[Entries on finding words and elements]

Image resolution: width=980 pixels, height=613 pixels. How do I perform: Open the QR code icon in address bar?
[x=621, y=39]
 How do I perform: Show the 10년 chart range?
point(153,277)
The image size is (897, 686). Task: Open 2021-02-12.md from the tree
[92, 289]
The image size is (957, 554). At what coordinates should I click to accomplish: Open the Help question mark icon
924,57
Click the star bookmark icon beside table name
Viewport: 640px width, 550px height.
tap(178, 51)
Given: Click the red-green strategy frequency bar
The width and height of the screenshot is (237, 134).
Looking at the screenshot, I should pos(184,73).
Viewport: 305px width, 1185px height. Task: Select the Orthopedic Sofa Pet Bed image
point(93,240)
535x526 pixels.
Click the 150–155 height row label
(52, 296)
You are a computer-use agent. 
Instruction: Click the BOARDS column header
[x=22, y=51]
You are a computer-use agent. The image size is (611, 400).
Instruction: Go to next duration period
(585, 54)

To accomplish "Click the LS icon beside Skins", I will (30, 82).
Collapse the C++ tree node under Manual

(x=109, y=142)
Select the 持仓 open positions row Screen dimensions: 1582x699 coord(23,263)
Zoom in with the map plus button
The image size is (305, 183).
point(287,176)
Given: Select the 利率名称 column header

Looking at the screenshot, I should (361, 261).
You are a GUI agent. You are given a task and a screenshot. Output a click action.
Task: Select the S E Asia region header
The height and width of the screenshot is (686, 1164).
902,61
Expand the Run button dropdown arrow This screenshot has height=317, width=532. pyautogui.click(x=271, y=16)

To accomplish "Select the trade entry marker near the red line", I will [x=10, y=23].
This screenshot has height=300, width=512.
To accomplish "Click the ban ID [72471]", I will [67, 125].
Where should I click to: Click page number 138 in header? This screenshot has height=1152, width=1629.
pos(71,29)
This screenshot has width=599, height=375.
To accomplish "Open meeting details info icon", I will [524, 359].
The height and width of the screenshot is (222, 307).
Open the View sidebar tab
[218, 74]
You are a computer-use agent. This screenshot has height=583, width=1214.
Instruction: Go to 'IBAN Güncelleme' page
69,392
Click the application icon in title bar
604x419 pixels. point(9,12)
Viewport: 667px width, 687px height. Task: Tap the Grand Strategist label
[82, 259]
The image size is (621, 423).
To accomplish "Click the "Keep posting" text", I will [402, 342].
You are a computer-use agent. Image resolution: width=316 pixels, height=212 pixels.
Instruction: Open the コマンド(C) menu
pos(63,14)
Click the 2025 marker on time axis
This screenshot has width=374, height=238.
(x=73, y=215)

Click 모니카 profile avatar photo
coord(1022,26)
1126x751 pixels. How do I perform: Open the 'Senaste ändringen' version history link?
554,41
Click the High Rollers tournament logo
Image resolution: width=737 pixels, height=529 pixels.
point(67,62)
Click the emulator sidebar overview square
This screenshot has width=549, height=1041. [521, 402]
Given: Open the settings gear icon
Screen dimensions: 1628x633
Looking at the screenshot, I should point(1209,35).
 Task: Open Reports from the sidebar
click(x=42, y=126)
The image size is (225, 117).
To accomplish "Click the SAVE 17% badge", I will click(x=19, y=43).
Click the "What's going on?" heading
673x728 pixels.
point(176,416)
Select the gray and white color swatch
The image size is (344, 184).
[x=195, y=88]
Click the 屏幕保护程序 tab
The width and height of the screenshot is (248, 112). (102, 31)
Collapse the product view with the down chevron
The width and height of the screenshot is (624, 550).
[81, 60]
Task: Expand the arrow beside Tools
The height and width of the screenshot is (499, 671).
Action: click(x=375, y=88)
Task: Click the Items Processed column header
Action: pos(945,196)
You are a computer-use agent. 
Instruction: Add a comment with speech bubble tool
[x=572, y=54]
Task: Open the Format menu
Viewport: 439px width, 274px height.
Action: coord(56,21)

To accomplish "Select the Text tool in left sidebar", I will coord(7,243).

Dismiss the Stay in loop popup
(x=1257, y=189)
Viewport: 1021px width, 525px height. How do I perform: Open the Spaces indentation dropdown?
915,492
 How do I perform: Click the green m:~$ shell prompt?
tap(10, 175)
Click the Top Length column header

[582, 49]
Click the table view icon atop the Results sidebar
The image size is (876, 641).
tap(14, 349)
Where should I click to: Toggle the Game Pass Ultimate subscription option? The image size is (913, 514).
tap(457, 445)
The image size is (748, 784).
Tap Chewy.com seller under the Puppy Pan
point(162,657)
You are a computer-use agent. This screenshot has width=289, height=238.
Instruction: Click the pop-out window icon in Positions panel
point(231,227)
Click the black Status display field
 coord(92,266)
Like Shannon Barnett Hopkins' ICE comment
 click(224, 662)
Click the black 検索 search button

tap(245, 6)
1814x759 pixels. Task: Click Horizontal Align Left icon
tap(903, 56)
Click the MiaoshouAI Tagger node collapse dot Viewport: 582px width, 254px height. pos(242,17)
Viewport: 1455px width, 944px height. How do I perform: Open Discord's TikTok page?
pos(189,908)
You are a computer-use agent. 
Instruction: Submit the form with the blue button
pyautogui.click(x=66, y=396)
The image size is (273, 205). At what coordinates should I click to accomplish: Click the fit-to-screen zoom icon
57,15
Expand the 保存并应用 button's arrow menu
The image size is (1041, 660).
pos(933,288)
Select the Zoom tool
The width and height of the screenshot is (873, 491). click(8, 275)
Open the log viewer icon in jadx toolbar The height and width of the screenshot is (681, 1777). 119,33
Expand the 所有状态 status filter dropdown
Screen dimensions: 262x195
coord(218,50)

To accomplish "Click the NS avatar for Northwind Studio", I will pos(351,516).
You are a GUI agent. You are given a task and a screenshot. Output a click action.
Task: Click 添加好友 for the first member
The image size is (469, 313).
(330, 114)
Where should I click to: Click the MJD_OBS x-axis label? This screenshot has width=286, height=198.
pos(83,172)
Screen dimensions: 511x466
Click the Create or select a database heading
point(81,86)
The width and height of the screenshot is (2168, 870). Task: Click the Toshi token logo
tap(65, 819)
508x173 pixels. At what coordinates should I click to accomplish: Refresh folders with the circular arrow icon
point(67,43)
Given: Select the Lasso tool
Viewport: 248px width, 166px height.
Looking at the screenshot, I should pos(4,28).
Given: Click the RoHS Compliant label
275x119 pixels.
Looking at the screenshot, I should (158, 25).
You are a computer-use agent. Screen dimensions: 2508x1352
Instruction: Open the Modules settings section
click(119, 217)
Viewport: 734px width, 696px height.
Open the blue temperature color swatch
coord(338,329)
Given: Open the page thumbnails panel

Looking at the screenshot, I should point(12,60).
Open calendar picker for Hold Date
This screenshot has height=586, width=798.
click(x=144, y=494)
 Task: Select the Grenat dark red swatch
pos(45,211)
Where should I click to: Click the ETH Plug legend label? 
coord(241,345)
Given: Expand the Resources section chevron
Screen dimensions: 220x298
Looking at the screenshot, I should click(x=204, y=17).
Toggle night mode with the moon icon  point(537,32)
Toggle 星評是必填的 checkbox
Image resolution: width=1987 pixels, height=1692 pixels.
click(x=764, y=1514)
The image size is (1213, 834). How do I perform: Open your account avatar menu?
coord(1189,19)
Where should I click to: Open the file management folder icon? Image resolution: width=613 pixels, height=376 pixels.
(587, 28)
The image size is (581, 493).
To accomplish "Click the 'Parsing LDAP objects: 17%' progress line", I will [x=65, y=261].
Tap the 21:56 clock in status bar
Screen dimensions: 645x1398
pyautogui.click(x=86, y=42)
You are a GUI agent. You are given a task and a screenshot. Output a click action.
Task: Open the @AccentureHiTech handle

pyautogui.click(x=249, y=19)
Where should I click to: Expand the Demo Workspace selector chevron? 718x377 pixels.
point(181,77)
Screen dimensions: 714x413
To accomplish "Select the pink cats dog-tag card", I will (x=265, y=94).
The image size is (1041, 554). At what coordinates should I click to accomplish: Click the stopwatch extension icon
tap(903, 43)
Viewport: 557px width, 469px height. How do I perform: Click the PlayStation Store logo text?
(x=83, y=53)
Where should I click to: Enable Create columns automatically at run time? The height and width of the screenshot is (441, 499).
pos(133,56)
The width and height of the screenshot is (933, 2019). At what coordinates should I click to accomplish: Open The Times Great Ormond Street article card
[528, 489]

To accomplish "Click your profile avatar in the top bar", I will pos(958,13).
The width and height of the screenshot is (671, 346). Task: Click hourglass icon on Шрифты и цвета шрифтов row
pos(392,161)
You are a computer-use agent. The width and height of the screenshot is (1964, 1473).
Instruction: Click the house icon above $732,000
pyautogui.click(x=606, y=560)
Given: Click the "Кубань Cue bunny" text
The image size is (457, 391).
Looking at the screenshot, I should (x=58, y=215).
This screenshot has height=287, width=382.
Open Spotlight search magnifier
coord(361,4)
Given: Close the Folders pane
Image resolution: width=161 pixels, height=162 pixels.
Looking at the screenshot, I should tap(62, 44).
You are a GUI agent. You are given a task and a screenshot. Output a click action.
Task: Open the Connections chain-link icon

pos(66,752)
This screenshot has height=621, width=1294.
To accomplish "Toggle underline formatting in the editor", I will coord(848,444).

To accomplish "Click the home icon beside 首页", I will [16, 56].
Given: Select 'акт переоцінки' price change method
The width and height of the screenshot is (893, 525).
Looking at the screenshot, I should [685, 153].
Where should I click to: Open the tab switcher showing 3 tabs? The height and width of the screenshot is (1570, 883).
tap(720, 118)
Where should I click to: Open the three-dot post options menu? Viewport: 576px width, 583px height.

● **Task instructions**: Repeat the entries word for word, starting at the line containing "Click the black Status display field" and going down to the line containing "Looking at the screenshot, I should pos(4,28).", both lines included.

● **Complete answer**:
Click the black Status display field
 coord(92,266)
Like Shannon Barnett Hopkins' ICE comment
 click(224, 662)
Click the black 検索 search button

tap(245, 6)
1814x759 pixels. Task: Click Horizontal Align Left icon
tap(903, 56)
Click the MiaoshouAI Tagger node collapse dot Viewport: 582px width, 254px height. pos(242,17)
Viewport: 1455px width, 944px height. How do I perform: Open Discord's TikTok page?
pos(189,908)
You are a computer-use agent. 
Instruction: Submit the form with the blue button
pyautogui.click(x=66, y=396)
The image size is (273, 205). At what coordinates should I click to accomplish: Click the fit-to-screen zoom icon
57,15
Expand the 保存并应用 button's arrow menu
The image size is (1041, 660).
pos(933,288)
Select the Zoom tool
The width and height of the screenshot is (873, 491). click(8, 275)
Open the log viewer icon in jadx toolbar The height and width of the screenshot is (681, 1777). 119,33
Expand the 所有状态 status filter dropdown
Screen dimensions: 262x195
coord(218,50)

To accomplish "Click the NS avatar for Northwind Studio", I will pos(351,516).
You are a GUI agent. You are given a task and a screenshot. Output a click action.
Task: Click 添加好友 for the first member
The image size is (469, 313).
(330, 114)
Where should I click to: Click the MJD_OBS x-axis label? This screenshot has width=286, height=198.
pos(83,172)
Screen dimensions: 511x466
Click the Create or select a database heading
point(81,86)
The width and height of the screenshot is (2168, 870). Task: Click the Toshi token logo
tap(65, 819)
508x173 pixels. At what coordinates should I click to accomplish: Refresh folders with the circular arrow icon
point(67,43)
Given: Select the Lasso tool
Viewport: 248px width, 166px height.
Looking at the screenshot, I should pos(4,28).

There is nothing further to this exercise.